In the latest ballot-counting news to emerge in New Hampshire, the state Attorney General’s Office announced last week it had examined 179 ballots in Laconia’s Ward 6 that were discovered during the city’s last municipal election.
The office didn’t say who the votes were for but did reveal the ballots — found in a pocket on the side of a ballot-counting machine — had come from several elections in 2020, including the state primaries of both major parties. Officials have consistently said there’s no claim there were enough votes missed to have swayed any of the elections.
Thus far, what’s been determined is that the ballots had been set aside because the machines counting them couldn’t read them properly. That could have been a machine error or something about the ballots themselves, though the latter seems more likely since there were so few. The ballots were supposed to be removed from the pocket and counted by hand on each election night, but somehow weren’t.
What remains to be revealed is how Laconia officials determined the votes cast and those counted matched in five separate elections in which ballots remained uncounted.
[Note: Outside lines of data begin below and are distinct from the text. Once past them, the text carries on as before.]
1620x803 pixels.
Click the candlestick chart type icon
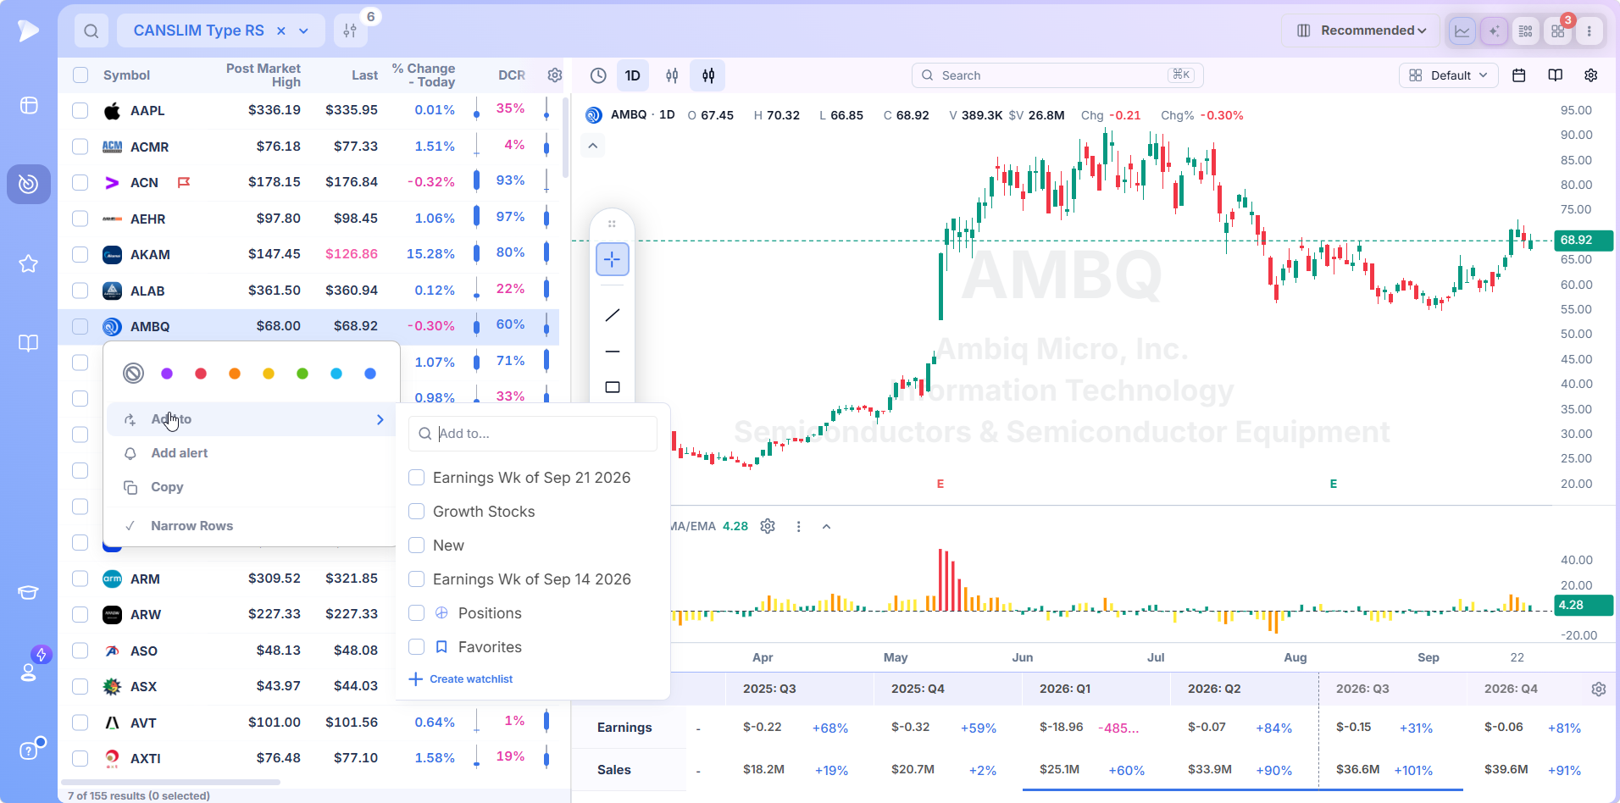(x=708, y=75)
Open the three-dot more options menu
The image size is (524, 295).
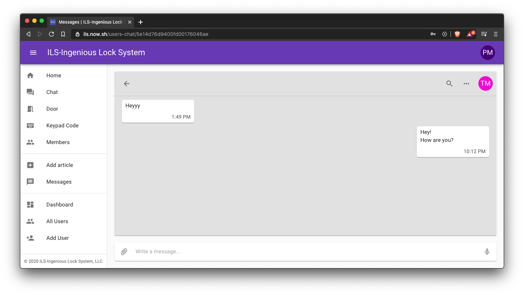point(466,83)
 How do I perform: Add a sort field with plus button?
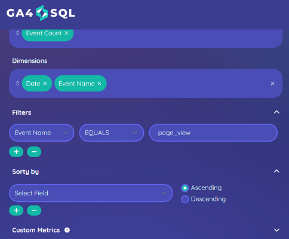16,210
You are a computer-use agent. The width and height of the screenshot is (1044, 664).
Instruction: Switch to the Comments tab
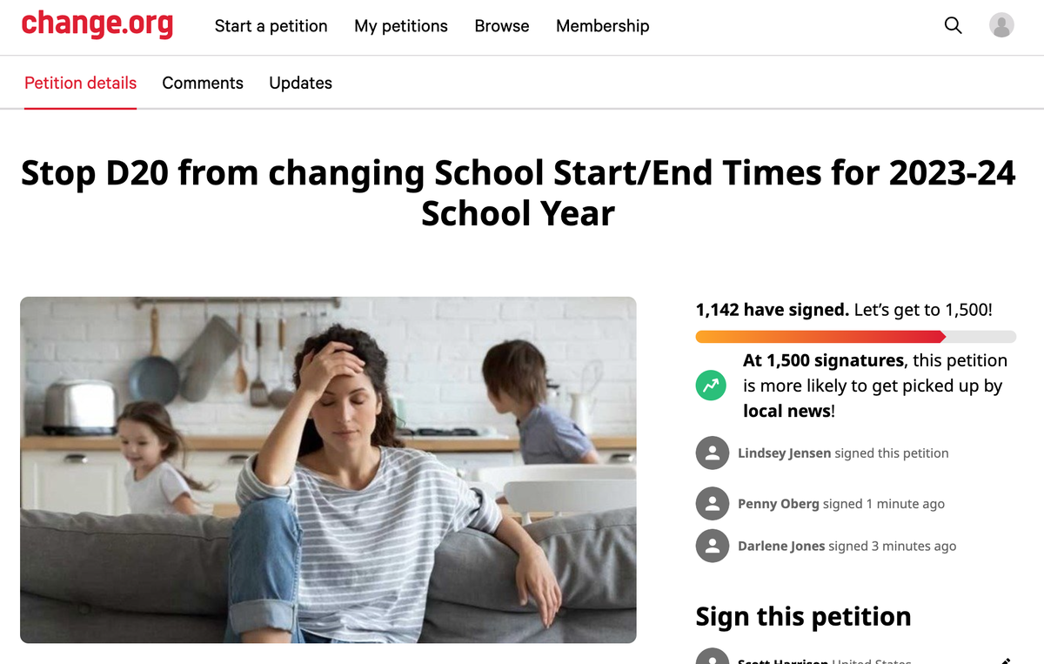coord(203,84)
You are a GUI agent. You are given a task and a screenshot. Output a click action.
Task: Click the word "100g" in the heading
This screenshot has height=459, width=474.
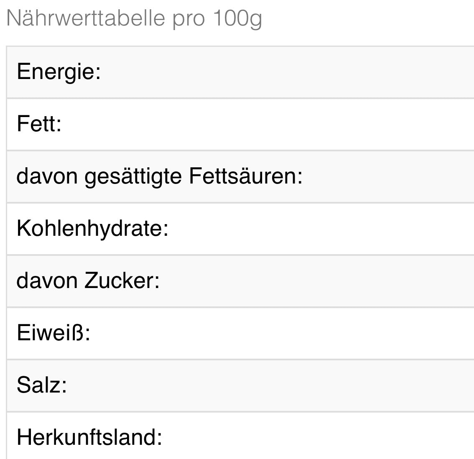click(237, 18)
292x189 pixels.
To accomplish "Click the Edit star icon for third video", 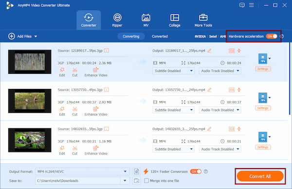I will pyautogui.click(x=62, y=148).
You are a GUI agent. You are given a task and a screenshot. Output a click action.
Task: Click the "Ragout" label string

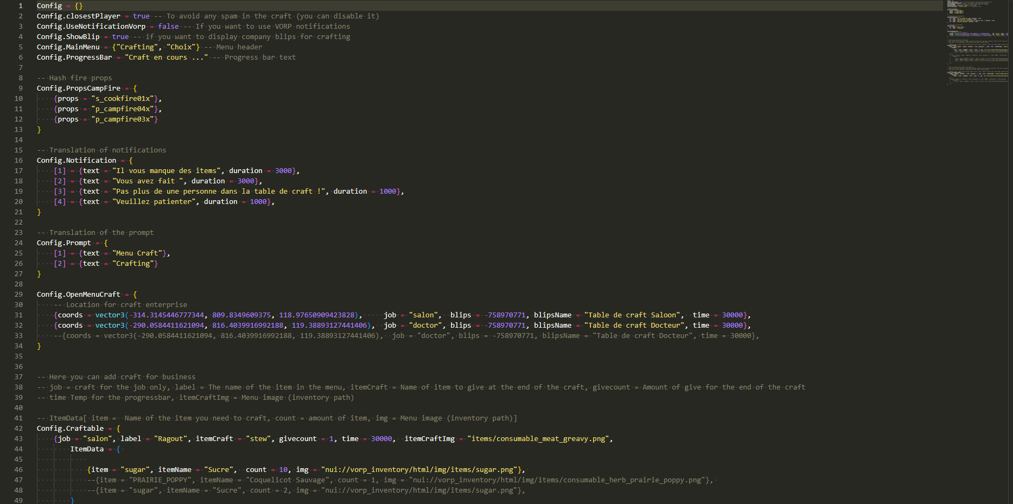[170, 439]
The AG’s Office says it will continue to seek that answer, but all evidence thus far leads to one inescapable conclusion: human error. Someone was supposed to retrieve those ballots to be counted and failed to do so.
So much for the inherent superiority of hand-counting over machine-counting ballots, as was the premise of an ill-advised House bill this session. That legislation, House Bill 1064, would have mandated all New Hampshire votes be counted by hand. Most communities in the state have used AccuVote machines to speed the process for decades. Fortunately, following a unanimous recommendation of “inexpedient to legislate” by the House Elections Committee, the House voted to kill the bill.
Election “integrity” has been an issue of growing concern — at least among conservatives — for the past decade. This reached a fever pitch under the guidance of President Donald Trump, who claimed “voter fraud” cost him several million votes in the 2016 election, which he won, and even more in 2020, when he lost. His incessant claims, proven baseless in dozens of lawsuits across a handful of states, as well as recounts in Arizona, Georgia and Wisconsin, still led his followers to storm the U.S. Capitol last year, in an attempt to stop Congress from certifying the vote. But Trump isn’t the only one making hay off the “voter fraud” spiel.
Gov. Chris Sununu once claimed “everyone knows” that busloads of Massachusetts residents routinely made guided trips to the New Hampshire polls on election days to vote for Democrats, taking advantage of this state’s same-day registration law. He was forced to backtrack on that claim when longtime Secretary of State Bill Gardner vowed no such voter fraud had ever been found. Gardner, in fact, and his successor Dave Scanlan, have insisted throughout that the Granite State’s elections are not only safe and accurate, but a model for the rest of the nation.
As for counting ballots, at least in New Hampshire, that has never seemed a real issue. But if some officials think it is and point to the ballot-counting machines as a vulnerability, there is a step the state can, and should take, in the name of “integrity.”
As reliable as the AccuVote machines are, they are not infallible. And if towns and cities can be entrusted with deciding whether to use them, their election officials should be allowed discretion to conduct hand audits or similar testing to verify results.